In . . . . . [1] a Bastiatite discovers that I have pinched the definition of the magnitude of value of commodities as being the "socially necessary labour-time" required for their production from F. Bastiat, and in bowdlerised form to boot. I could easily put up with this quid pro quo. For if that Bastiatite No. I finds Bastiat's definition of value and my own to be basically identical, Bastiatite No, II declares almost simultaneously in the Leipzig Literarisches Centralblatt of..............:"............"[2]

The sum total of Bastiatite No. I added to Bastiatite No. II would be that the whole army of Bastiatites would have forthwith to transfer to my camp and accept wholesale my exposition on capital. One will understand that it is only after much mental strife that I deny myself the pleasure of such an annexation.

The definition of value contained in my work Capital, published in 1867, is to be found two decades earlier in my work attacking Proudhon: Misire de la Philosophie, Paris 1847 (p. 49 seqq). Bastiat's words of wisdom on value did not see the light of day until some years later. I could not therefore have copied from Bastiat, though Bastiat could well have copied from me.

However, in fact Bastiat gives absolutely no analysis of value. He only dilates upon empty notions as consoling proof that "the world abounds in great and excellent daily services". It is well known that the German Bastiatites are all national liberals. I shall therefore do them also a "great and excellent service" by pointing out the specifically Prussian origin of Bastiat's store of wisdom. Old Schmalz was in fact a councillor to the Prussian government, if I am not mistaken, even a Prussian privy councillor. In addition he was a Demagogue hunter. In 1818 in Berlin this old Schmalz published a Handbuch der Staatswirthschaftslehre, The French edition of his handbook appeared in 1826 in Paris under the title of Economie politique.
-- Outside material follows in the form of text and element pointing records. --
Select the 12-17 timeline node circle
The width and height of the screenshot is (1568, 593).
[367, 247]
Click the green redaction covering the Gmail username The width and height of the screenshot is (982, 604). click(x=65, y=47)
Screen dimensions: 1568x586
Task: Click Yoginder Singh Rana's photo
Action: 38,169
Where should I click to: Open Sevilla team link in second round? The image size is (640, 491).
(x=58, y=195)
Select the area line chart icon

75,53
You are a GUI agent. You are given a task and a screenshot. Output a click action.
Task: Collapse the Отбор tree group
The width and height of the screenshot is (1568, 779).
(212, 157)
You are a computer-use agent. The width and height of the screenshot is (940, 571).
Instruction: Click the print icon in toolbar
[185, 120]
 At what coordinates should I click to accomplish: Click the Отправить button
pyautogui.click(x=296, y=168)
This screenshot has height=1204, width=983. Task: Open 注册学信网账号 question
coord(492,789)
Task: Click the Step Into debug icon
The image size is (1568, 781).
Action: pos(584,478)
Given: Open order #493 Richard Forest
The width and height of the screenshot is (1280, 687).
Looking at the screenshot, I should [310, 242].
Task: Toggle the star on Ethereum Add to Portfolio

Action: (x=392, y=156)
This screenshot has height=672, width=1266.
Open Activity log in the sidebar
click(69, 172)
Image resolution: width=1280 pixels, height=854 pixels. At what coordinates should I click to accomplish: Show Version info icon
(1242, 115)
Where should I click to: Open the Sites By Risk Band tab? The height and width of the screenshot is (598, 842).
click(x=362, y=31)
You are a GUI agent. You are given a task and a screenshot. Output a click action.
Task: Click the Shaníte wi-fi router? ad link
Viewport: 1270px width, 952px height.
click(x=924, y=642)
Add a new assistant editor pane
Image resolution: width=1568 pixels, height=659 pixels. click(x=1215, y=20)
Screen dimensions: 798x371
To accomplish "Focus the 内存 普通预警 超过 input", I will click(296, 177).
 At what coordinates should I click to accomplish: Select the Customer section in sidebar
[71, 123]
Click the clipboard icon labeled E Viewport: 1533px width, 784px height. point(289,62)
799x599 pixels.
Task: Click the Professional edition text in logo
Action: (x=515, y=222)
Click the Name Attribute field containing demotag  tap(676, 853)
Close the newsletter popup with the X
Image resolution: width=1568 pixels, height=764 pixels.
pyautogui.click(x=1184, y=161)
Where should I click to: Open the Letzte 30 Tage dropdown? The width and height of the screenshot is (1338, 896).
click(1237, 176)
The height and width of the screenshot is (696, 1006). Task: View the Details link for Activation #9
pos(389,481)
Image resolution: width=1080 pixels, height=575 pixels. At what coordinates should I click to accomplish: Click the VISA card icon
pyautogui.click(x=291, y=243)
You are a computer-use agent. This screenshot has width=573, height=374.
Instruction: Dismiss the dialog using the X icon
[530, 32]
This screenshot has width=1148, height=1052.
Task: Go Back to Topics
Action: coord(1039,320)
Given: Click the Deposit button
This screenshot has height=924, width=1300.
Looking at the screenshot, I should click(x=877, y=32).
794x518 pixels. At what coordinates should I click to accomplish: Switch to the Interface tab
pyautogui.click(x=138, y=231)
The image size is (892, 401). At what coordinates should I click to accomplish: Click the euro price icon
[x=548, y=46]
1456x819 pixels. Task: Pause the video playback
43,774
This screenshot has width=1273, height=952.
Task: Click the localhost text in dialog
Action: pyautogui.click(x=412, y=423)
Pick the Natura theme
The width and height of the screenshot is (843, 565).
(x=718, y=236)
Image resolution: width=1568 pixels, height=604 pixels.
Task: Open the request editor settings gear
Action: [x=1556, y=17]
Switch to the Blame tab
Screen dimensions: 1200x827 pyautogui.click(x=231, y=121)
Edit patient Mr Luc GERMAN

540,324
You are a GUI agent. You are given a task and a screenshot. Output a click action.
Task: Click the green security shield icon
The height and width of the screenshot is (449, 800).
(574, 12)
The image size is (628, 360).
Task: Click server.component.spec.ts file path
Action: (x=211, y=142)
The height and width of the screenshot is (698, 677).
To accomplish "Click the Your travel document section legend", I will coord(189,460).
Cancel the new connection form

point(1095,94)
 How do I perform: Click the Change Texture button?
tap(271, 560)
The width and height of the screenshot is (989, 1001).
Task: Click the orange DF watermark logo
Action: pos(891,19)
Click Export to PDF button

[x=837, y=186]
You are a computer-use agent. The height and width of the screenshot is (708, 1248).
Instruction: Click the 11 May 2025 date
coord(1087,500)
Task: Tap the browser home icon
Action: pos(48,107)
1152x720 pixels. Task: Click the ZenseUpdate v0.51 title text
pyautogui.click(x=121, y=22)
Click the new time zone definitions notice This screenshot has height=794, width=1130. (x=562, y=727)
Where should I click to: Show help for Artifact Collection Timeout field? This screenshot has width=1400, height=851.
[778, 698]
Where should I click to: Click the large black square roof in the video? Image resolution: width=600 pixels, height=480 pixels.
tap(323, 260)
The translator, Henri Jouffroy, appeared on the title as "conseiller au service de Prusse". In the following quotation one will find Bastiat's notion of value in its essentials, not only as far as its content is concerned but even as regards its wording:

"Le travail d'autrui en general ne produit jamais pour nous qu'une economie temps, et [que] cette economie de temps est tout ce qui constitue sa valeur et son prix. Le menuisier, par exemple, qui me fait une table, et le domestique qui me porte mes lettres a la poste, qui me bat mes habits, ou qui cherche pour moi les choses qui me sont necessaires, me rendent l'un et l'autre un service absolument de meme nature; l'un et l'autre m'epargne et re ternps que je serais oblige d'employer moi-meme a ces occupations, et celui qu'il m'aurait fallu consacrer a acquerir l'aptitude et les talents qu'elles exigent"[3] (Schmalz, l.c., t. I, p. 304).


1 This space is left in the manuscript for the title Vierteljahrschrift fur Volkswirtschaft und Kulturgeschichle.-Ed.

2 This space is left in the manuscript for the date--July 4, 1868--and the following quotation: "Rejecting the theory of value is the only task facing anyone who opposes Marx; for if one concedes this axiom, then one must grant Marx nearly all the conclusions based on it, which he reaches by applying the strictest logic."-- Ed.

3 "The work of others only serves to save us time, and this time-saving is all that constitutes its value, and its price. The carpenter, for example, who makes me a table, and the servant who posts my letters, cleans my clothes or brings me the things I need, both render me the same service; they save me both the time which I would otherwise have to use to do those things myself, and the time I would otherwise have had to devote to acquiring the necessary skills.--Ed.